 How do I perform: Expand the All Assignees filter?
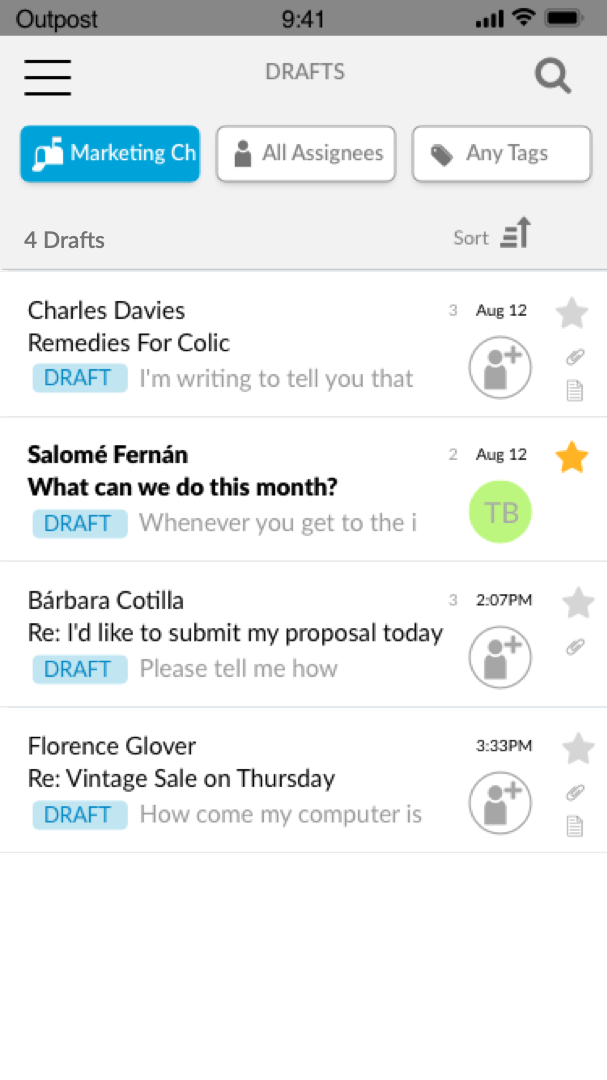(306, 154)
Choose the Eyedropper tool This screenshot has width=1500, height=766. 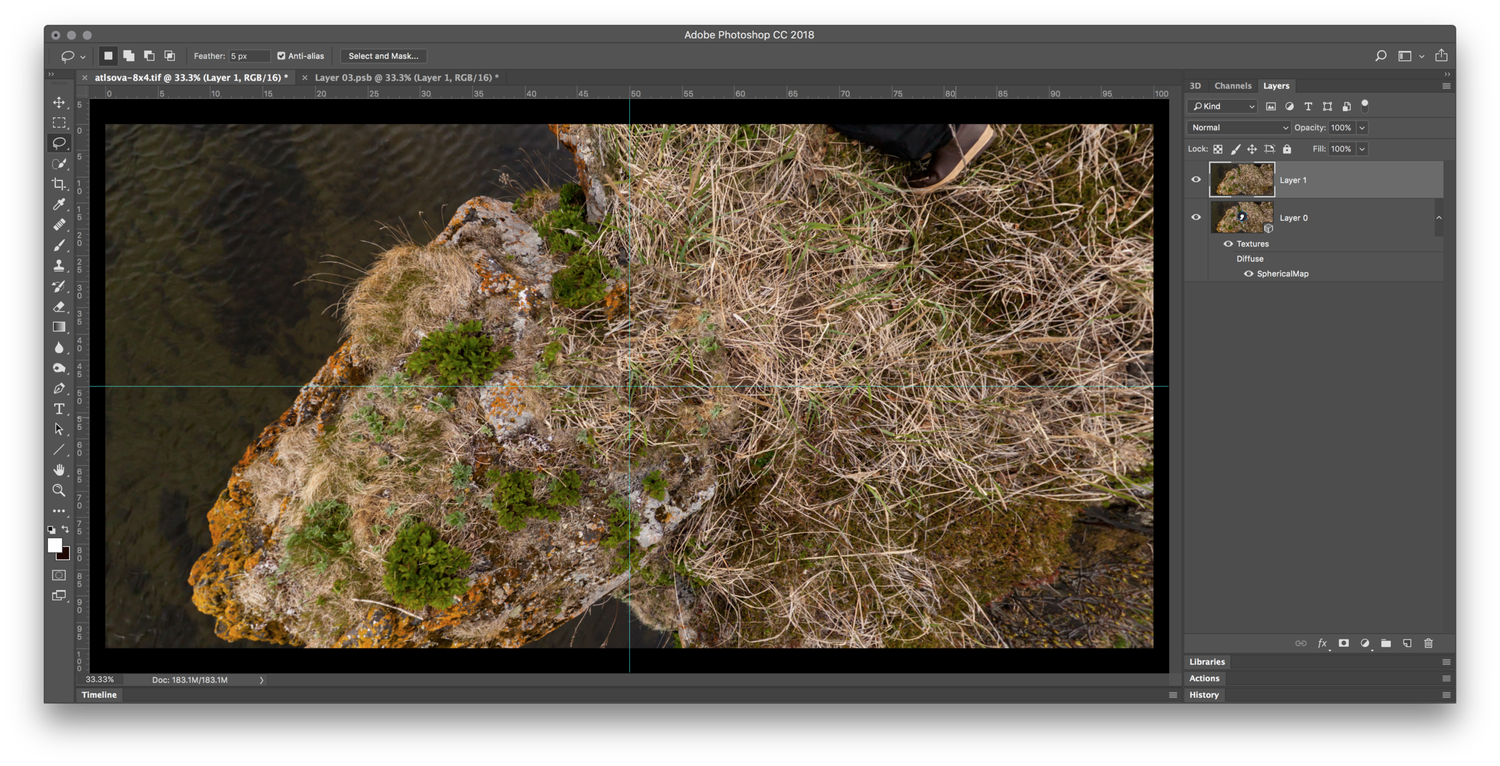[59, 204]
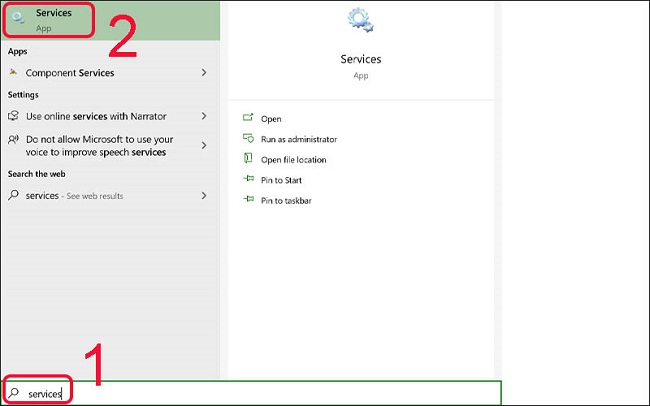Screen dimensions: 650x406
Task: Open the Services app best match result
Action: [110, 21]
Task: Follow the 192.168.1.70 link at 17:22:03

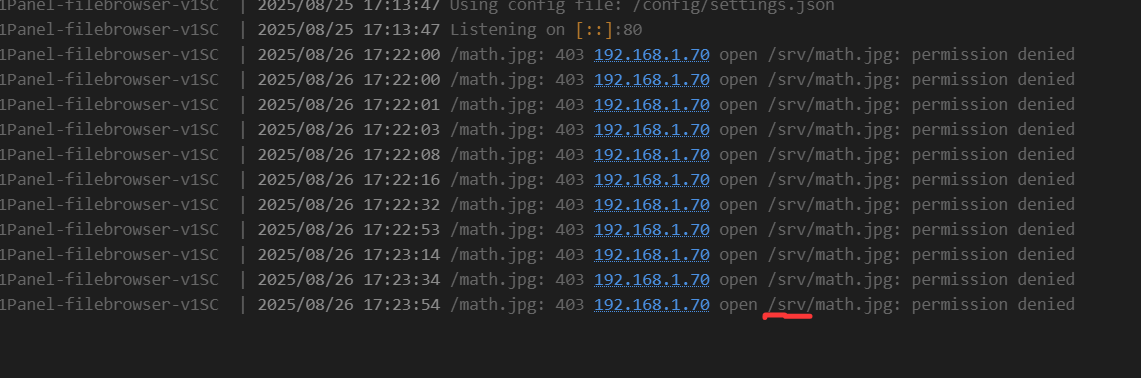Action: point(651,129)
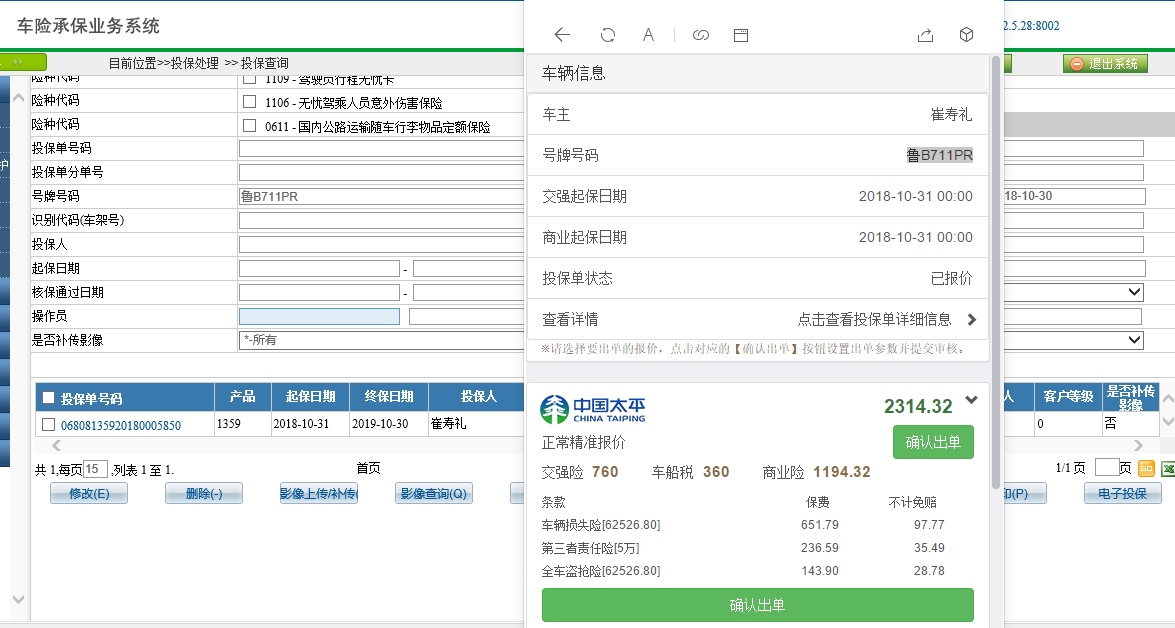Click the green Excel export icon
1175x628 pixels.
(x=1165, y=468)
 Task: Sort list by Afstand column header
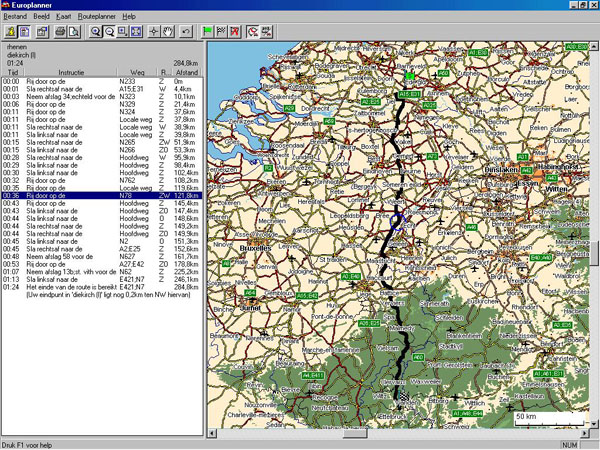click(x=187, y=73)
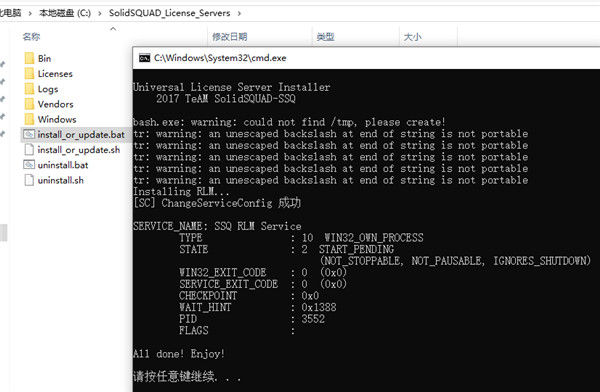Select the Windows folder icon

pos(29,119)
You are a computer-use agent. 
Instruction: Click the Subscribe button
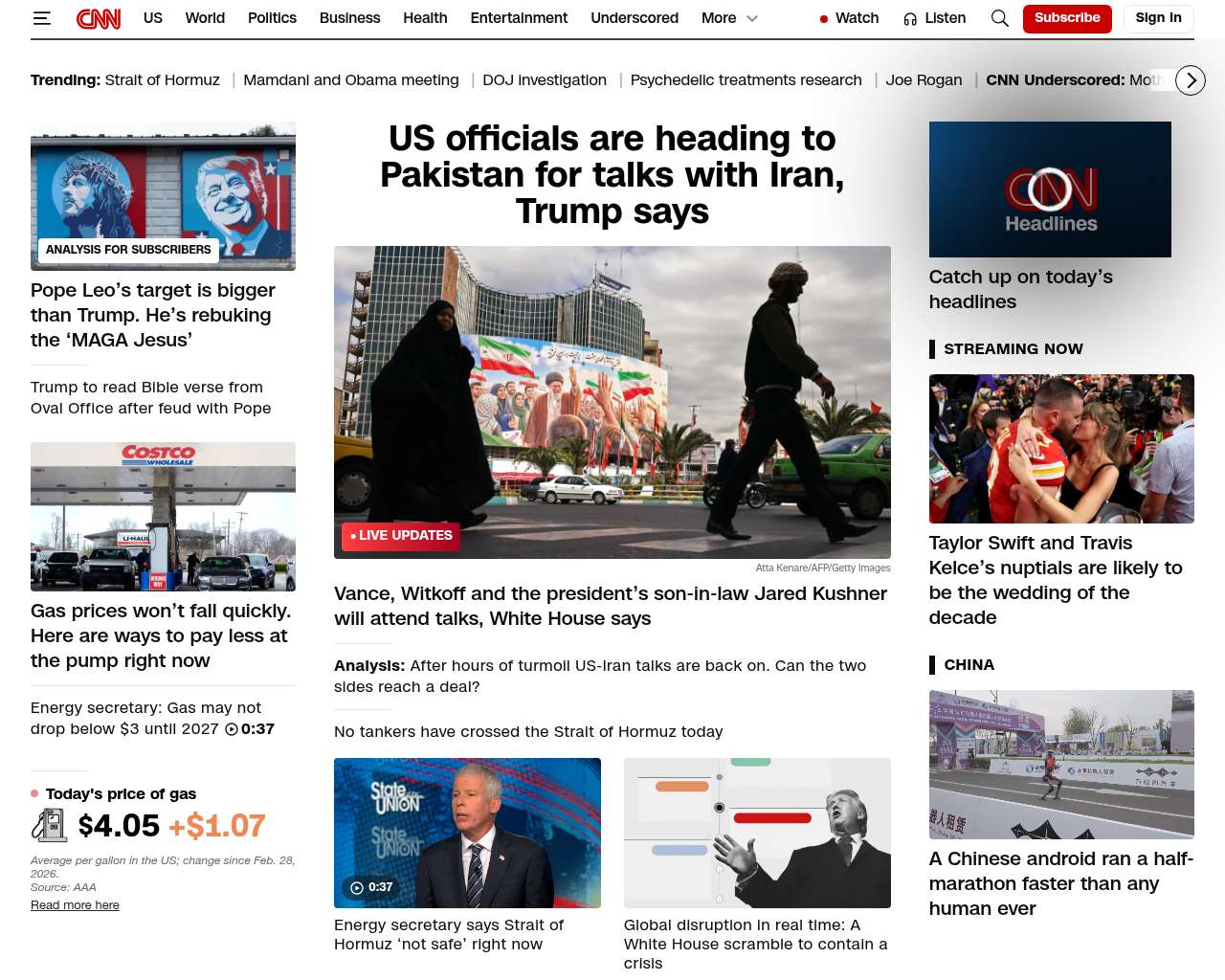click(x=1066, y=18)
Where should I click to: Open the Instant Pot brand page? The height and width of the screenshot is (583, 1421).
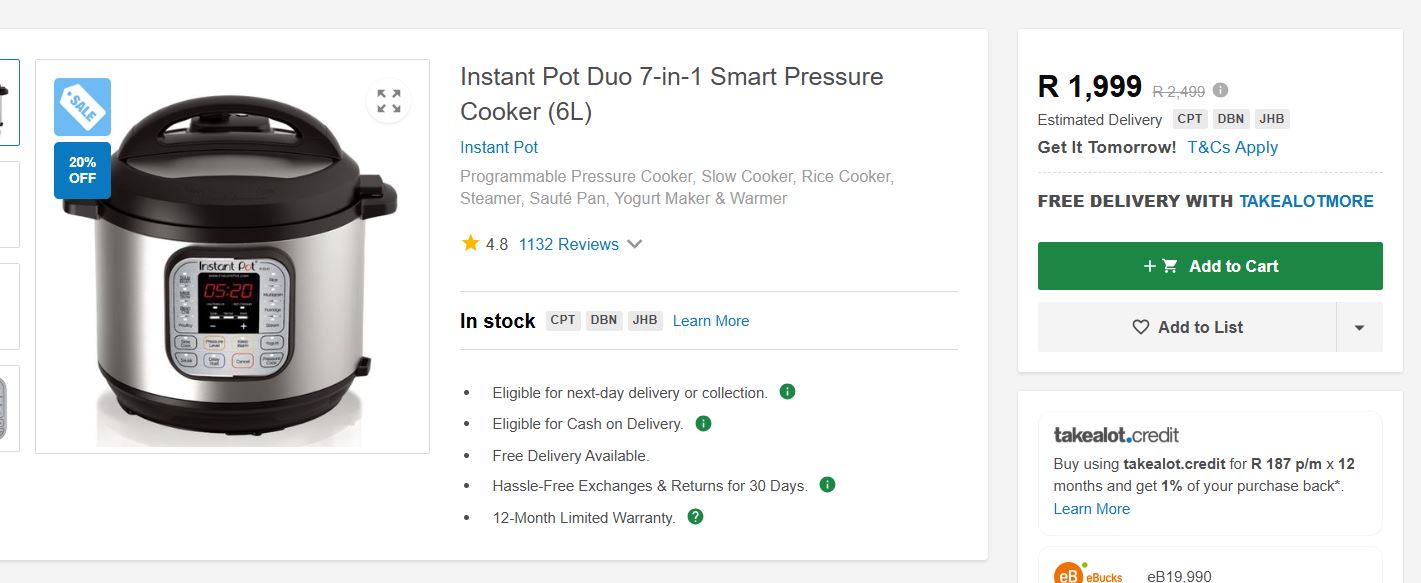tap(498, 147)
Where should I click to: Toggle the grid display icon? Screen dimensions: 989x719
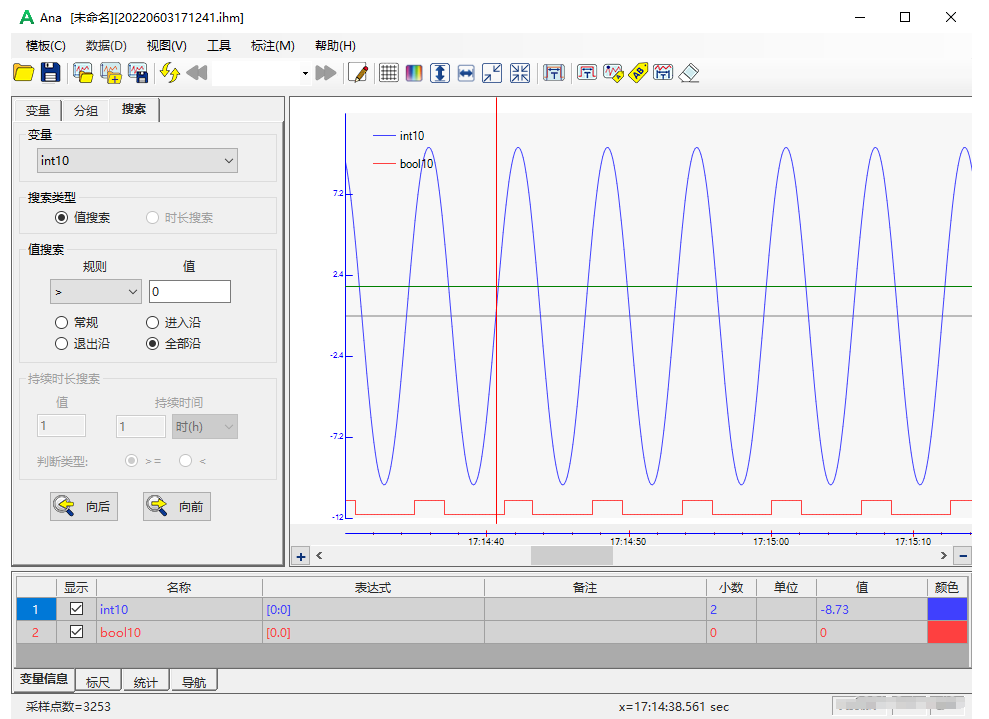coord(389,73)
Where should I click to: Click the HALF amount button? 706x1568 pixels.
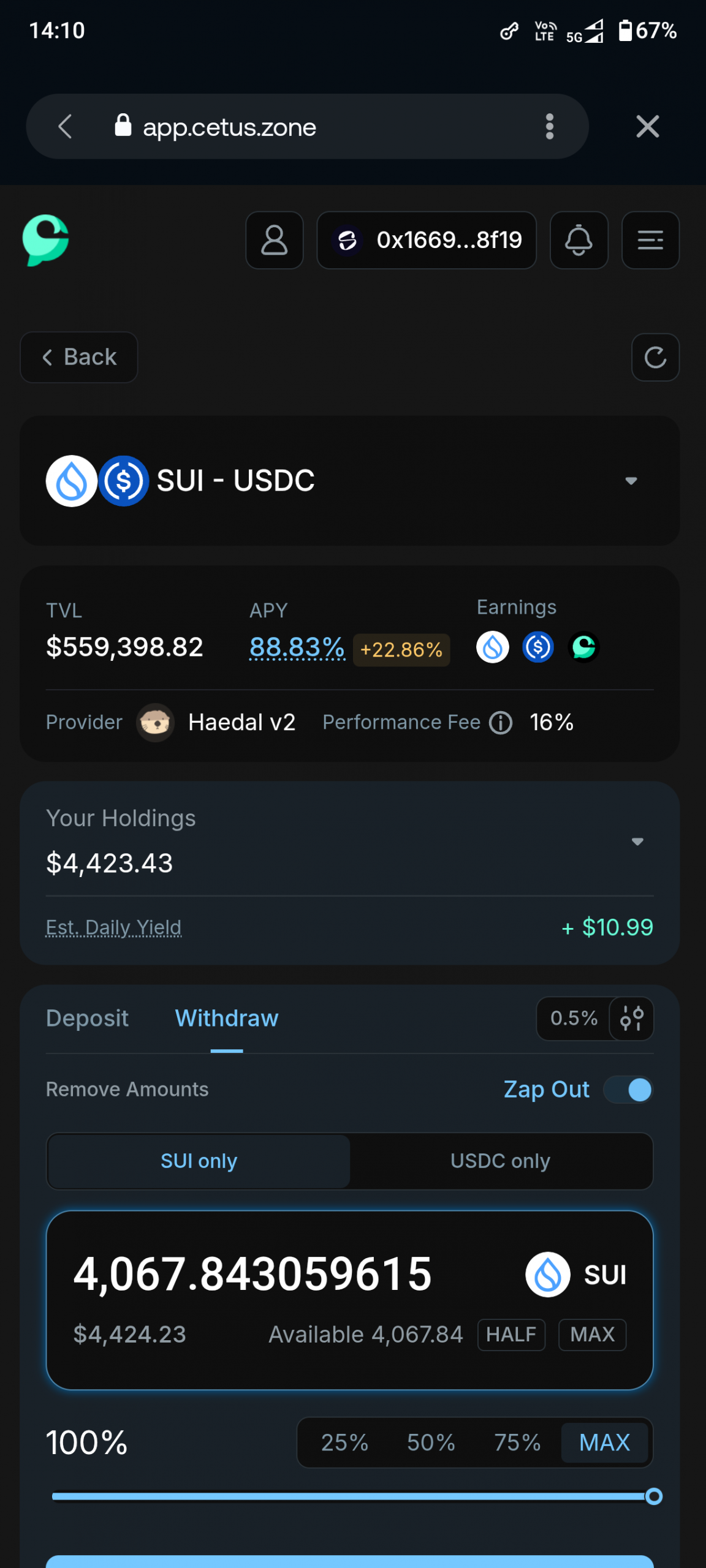[511, 1335]
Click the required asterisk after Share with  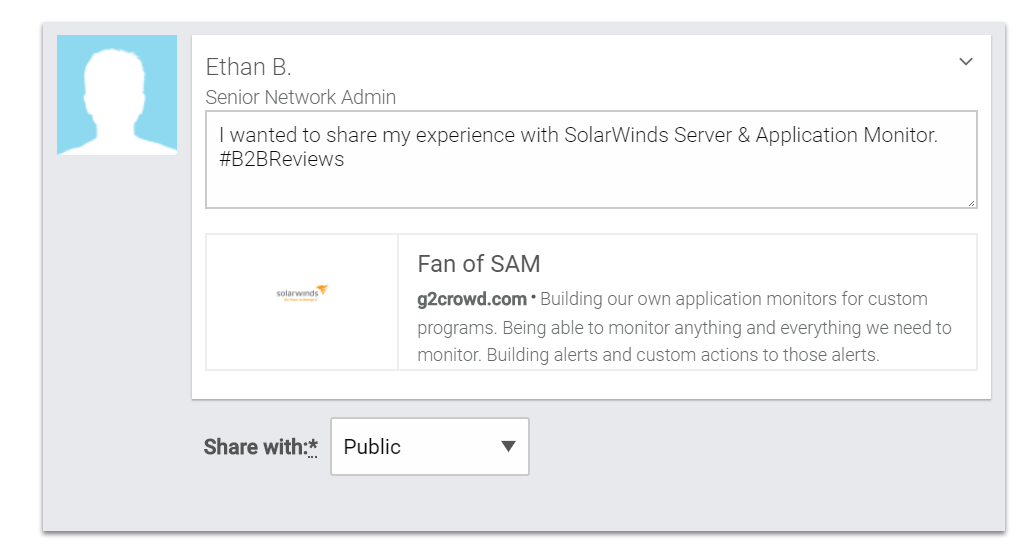pyautogui.click(x=313, y=447)
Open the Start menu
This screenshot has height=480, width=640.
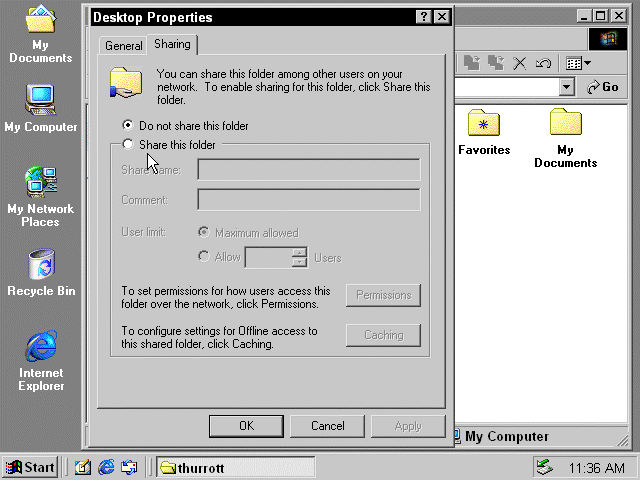pyautogui.click(x=30, y=467)
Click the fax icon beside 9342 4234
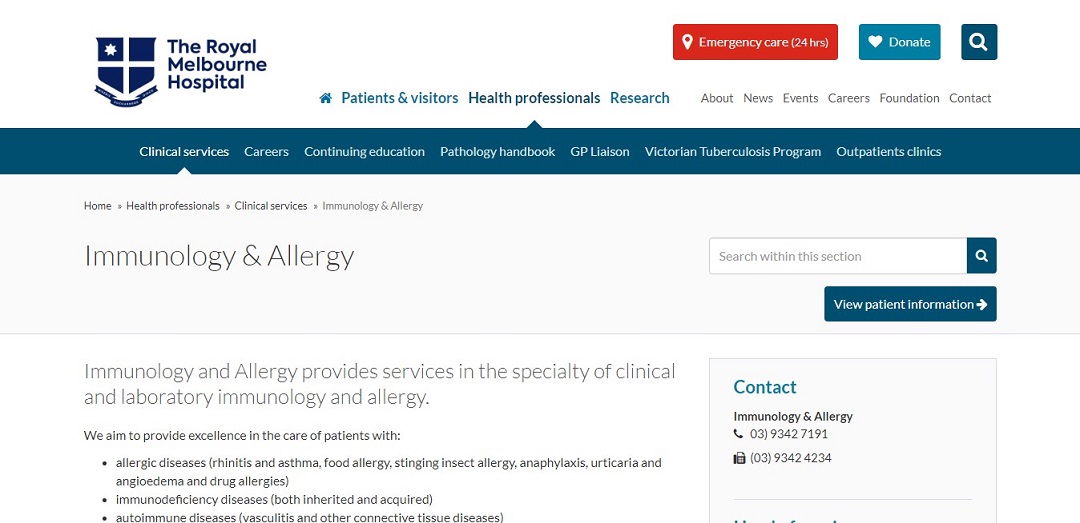The image size is (1080, 523). click(739, 458)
---------------
BRIEF »
Which lines run from the one containing "Open the Start menu" through the last line of the entries above? Output them exactly, both ends included, with no pictures.

RESPONSE »
Open the Start menu
This screenshot has height=480, width=640.
pyautogui.click(x=30, y=467)
Click the fax icon beside 9342 4234
The image size is (1080, 523). click(739, 458)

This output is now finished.